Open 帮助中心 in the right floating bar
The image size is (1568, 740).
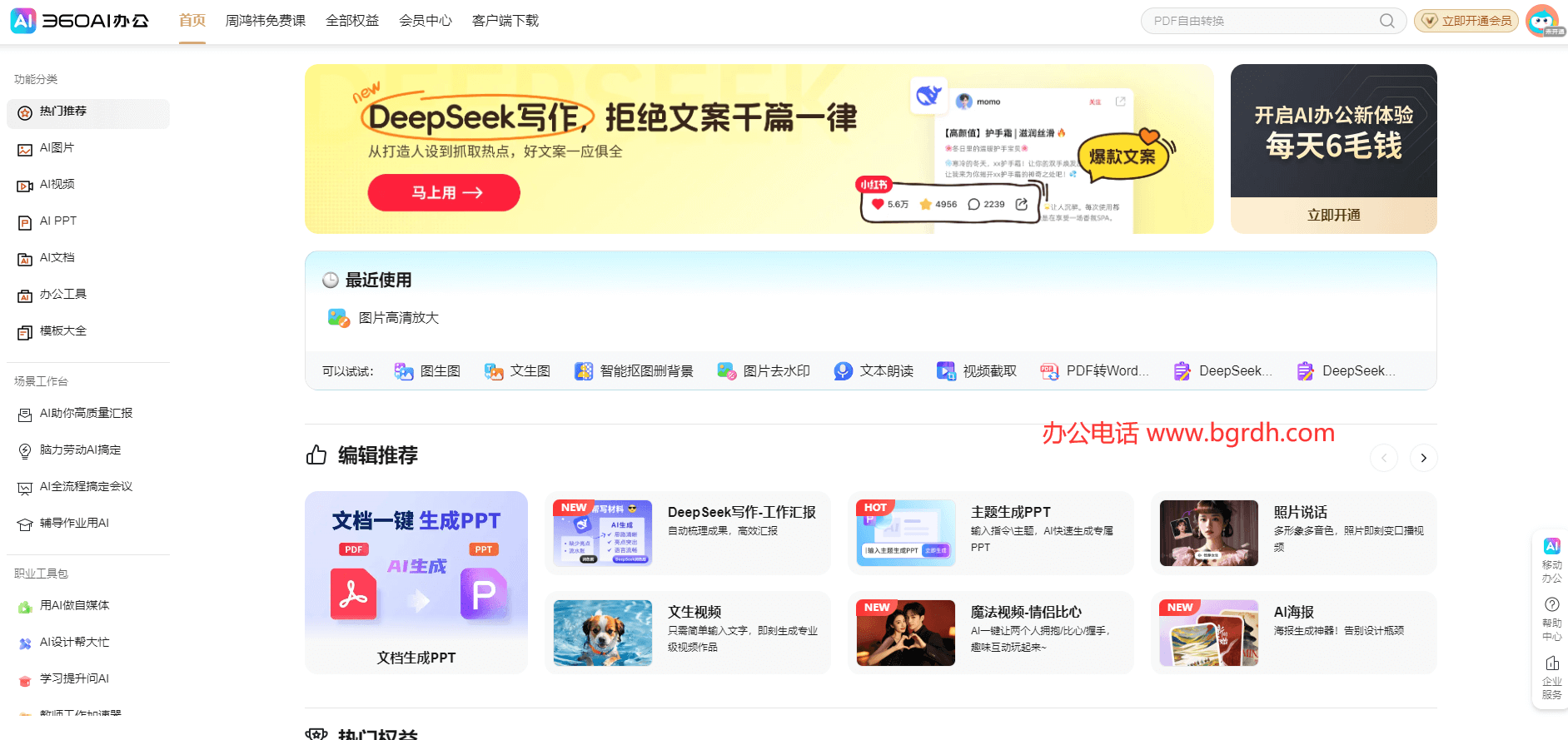coord(1551,618)
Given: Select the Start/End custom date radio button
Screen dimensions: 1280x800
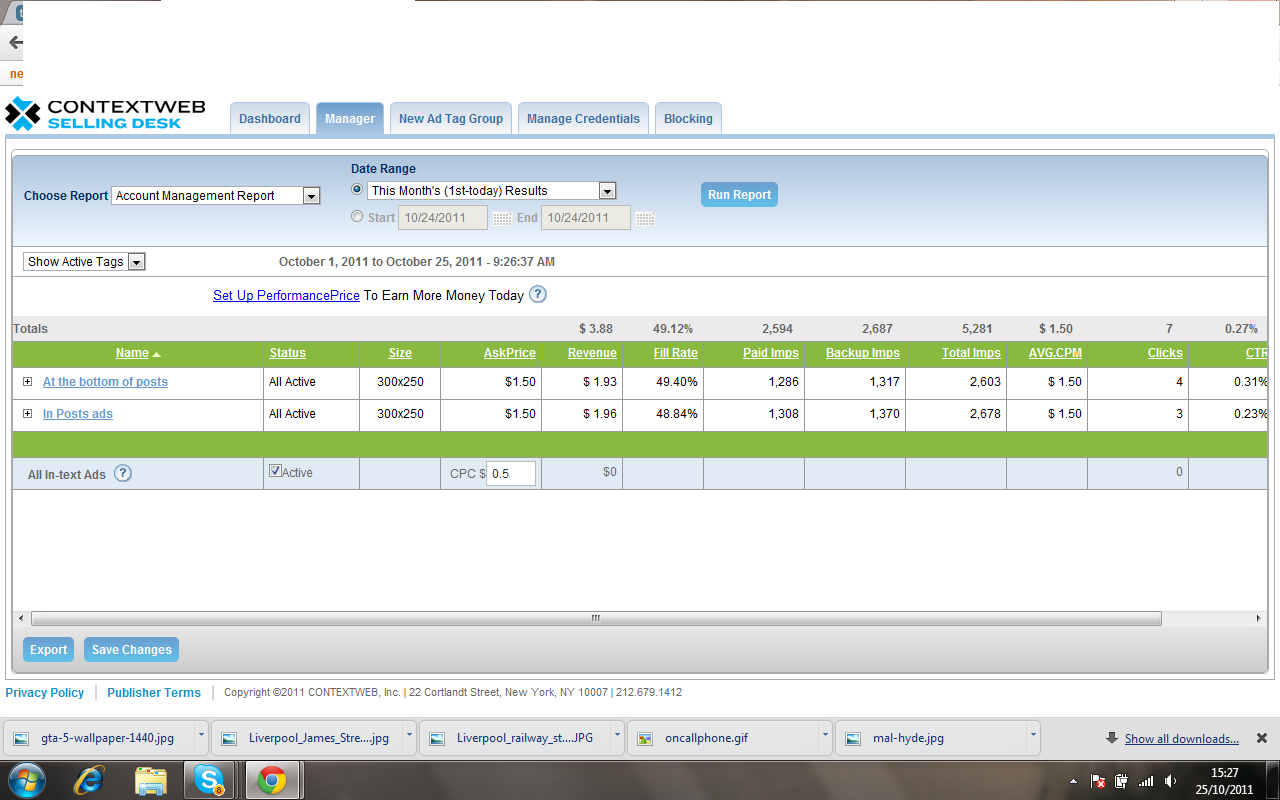Looking at the screenshot, I should (x=357, y=217).
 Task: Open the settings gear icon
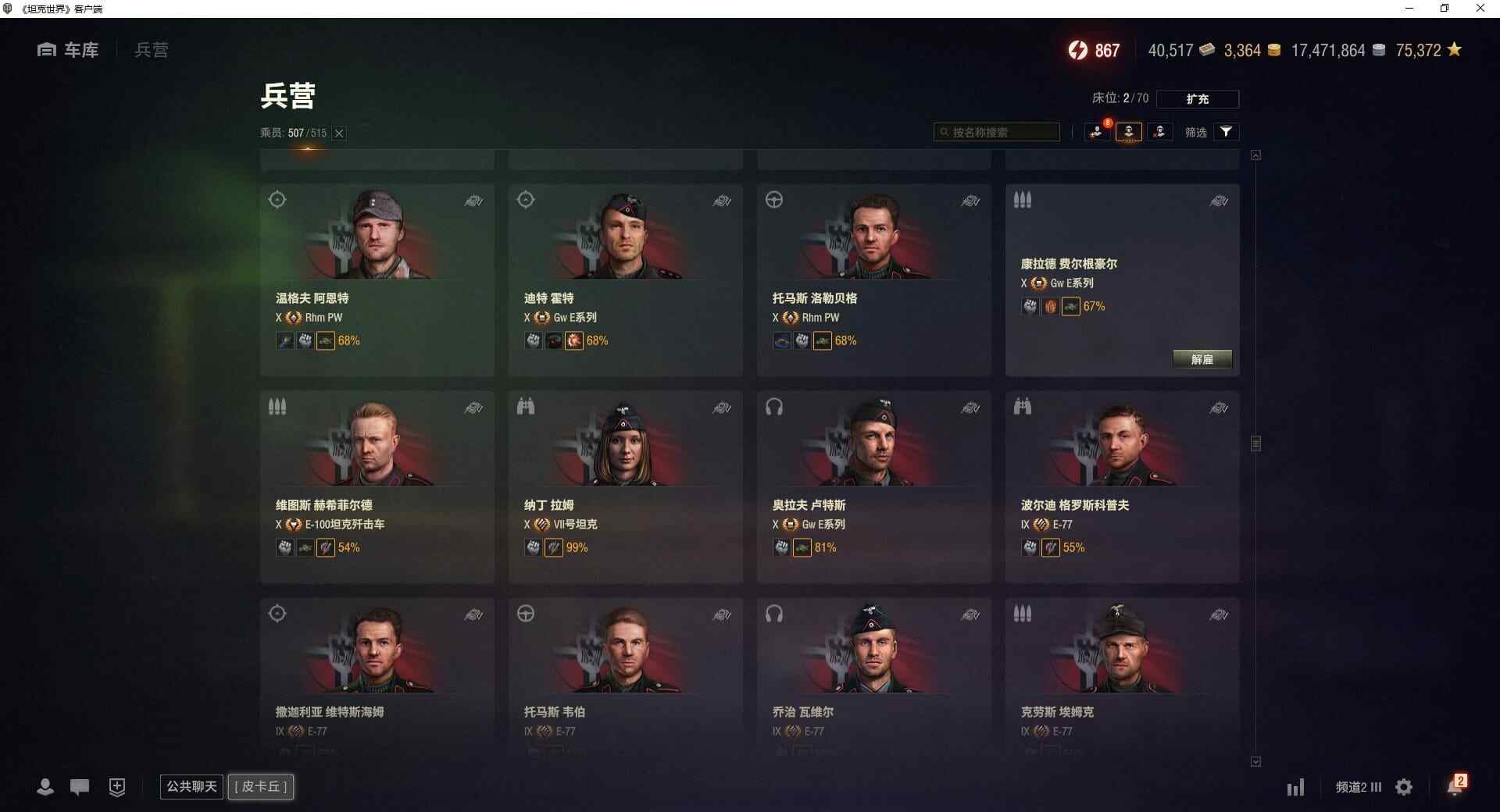(1404, 787)
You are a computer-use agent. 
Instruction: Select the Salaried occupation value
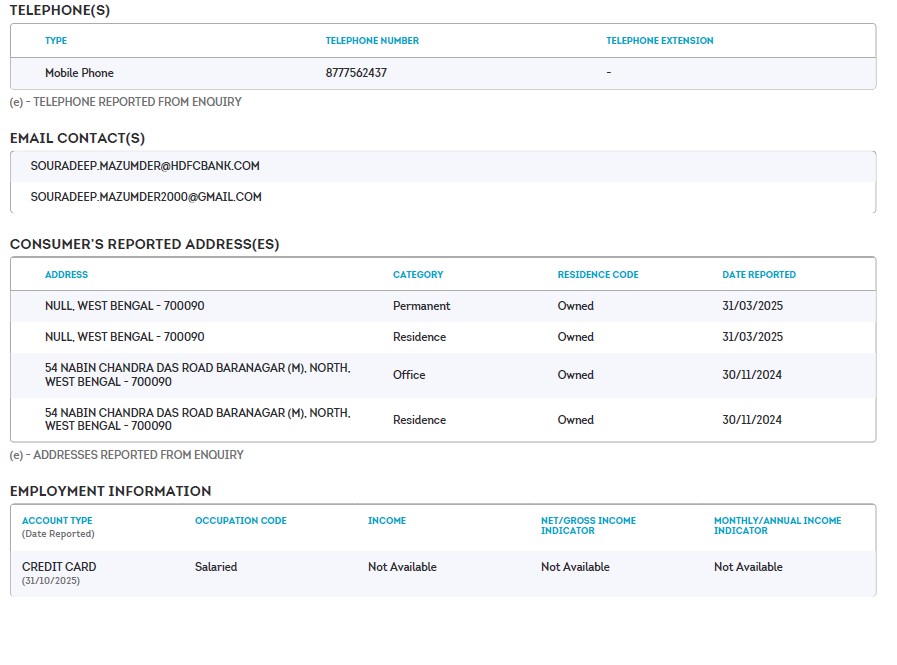(x=216, y=567)
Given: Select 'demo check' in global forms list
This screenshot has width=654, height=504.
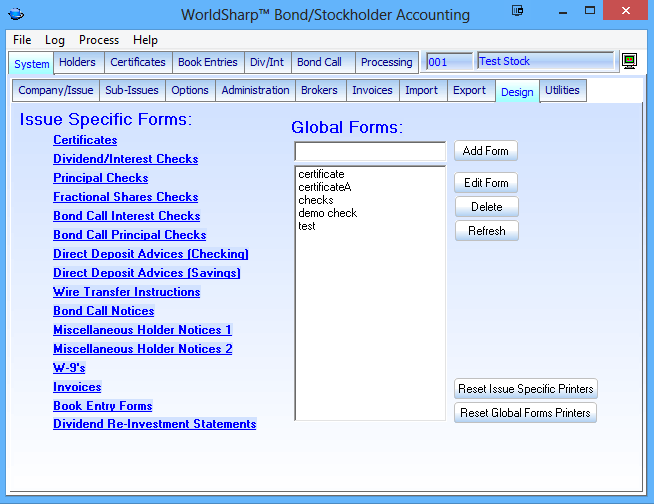Looking at the screenshot, I should (x=327, y=213).
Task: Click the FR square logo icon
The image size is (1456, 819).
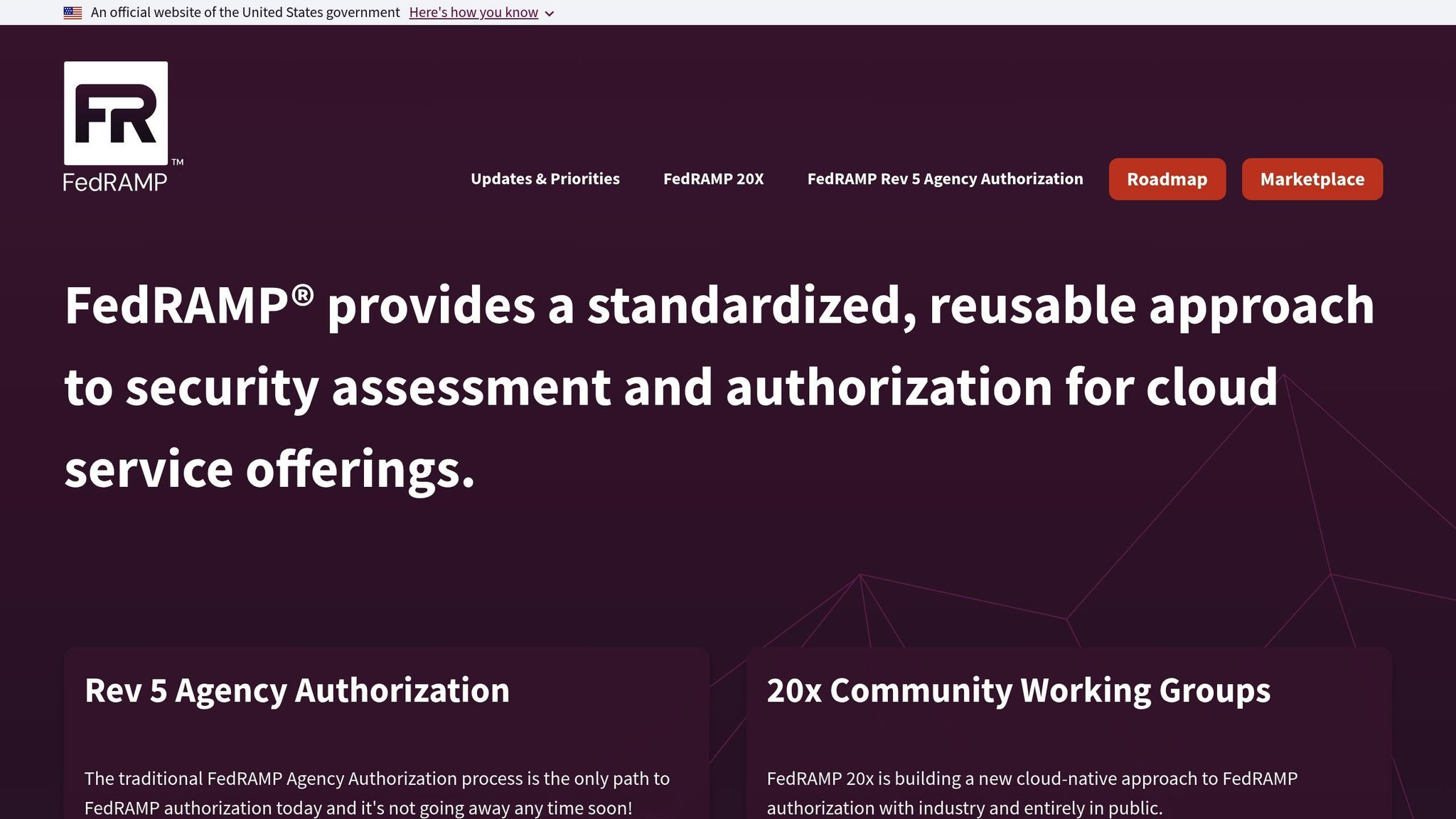Action: tap(116, 113)
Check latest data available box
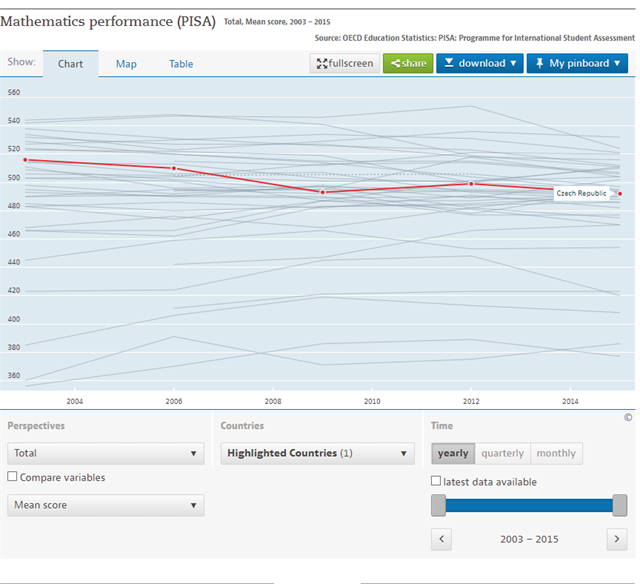 pyautogui.click(x=436, y=482)
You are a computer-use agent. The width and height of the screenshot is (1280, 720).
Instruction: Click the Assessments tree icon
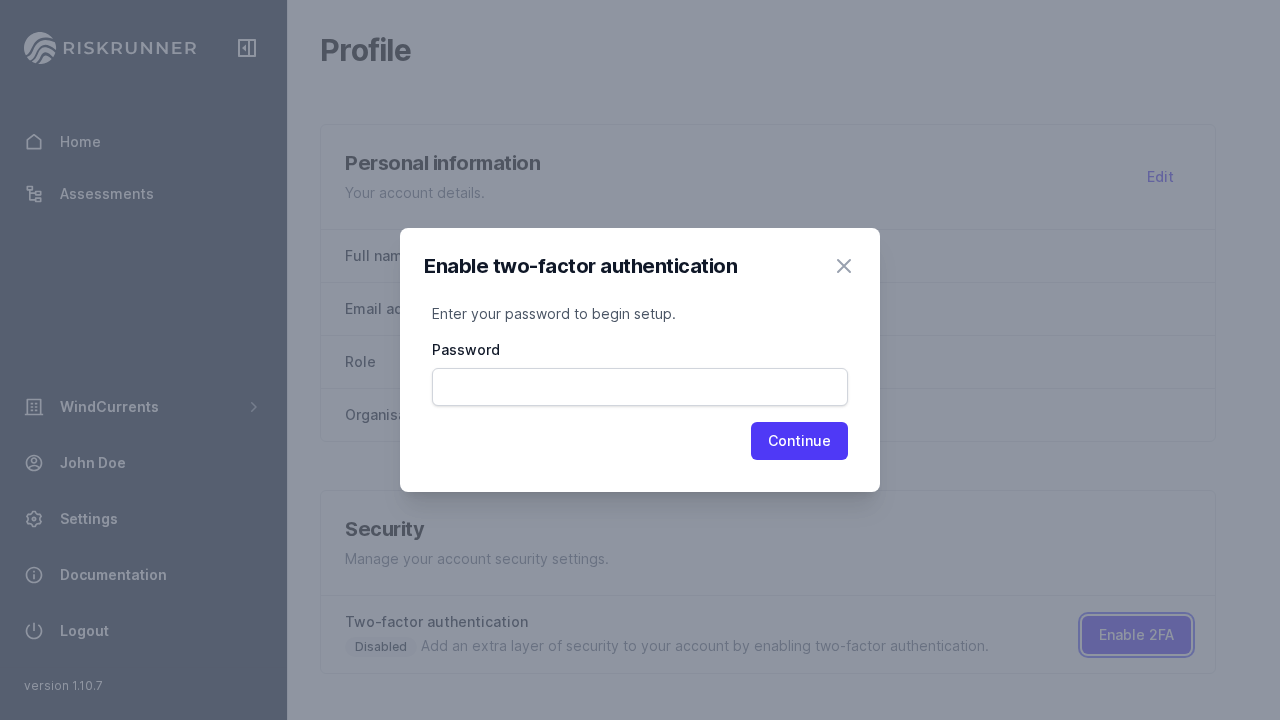[34, 194]
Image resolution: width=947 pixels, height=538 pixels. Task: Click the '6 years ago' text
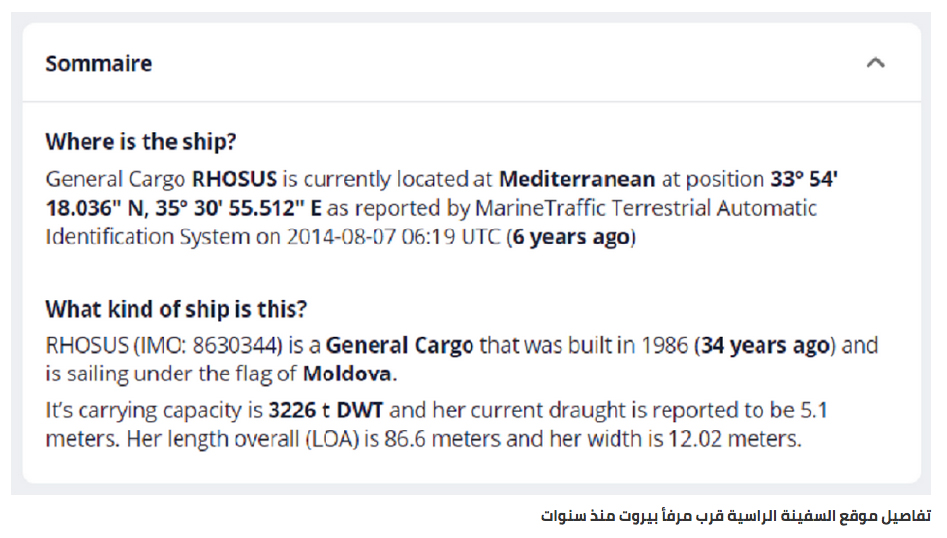point(571,237)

▶ **WORK INSTRUCTIONS**: Give each line of the records above as a numbered list, skipping any blank lines and leaving out the pictures.

▶ **TASK RESPONSE**:
1. Open 帮助中心 in the right floating bar
2. The image size is (1568, 740).
3. coord(1551,618)
4. Given: Select the Start/End custom date radio button
5. Screen dimensions: 1280x800
6. Looking at the screenshot, I should (x=357, y=217).
7.  Task: Open the settings gear icon
8. (1404, 787)
9. You are a computer-use agent. 
10. Instruction: Select the Salaried occupation value
11. (x=216, y=567)
12. Given: Select 'demo check' in global forms list
13. This screenshot has width=654, height=504.
14. Looking at the screenshot, I should (x=327, y=213).
15. Task: Click the FR square logo icon
16. The image size is (1456, 819).
17. Action: tap(116, 113)
18. Check latest data available box
19.  pyautogui.click(x=436, y=482)
20. You are a computer-use agent. The width and height of the screenshot is (1280, 720).
21. Instruction: Click the Assessments tree icon
22. [34, 194]
23. Image resolution: width=947 pixels, height=538 pixels. Task: Click the '6 years ago' text
24. point(571,237)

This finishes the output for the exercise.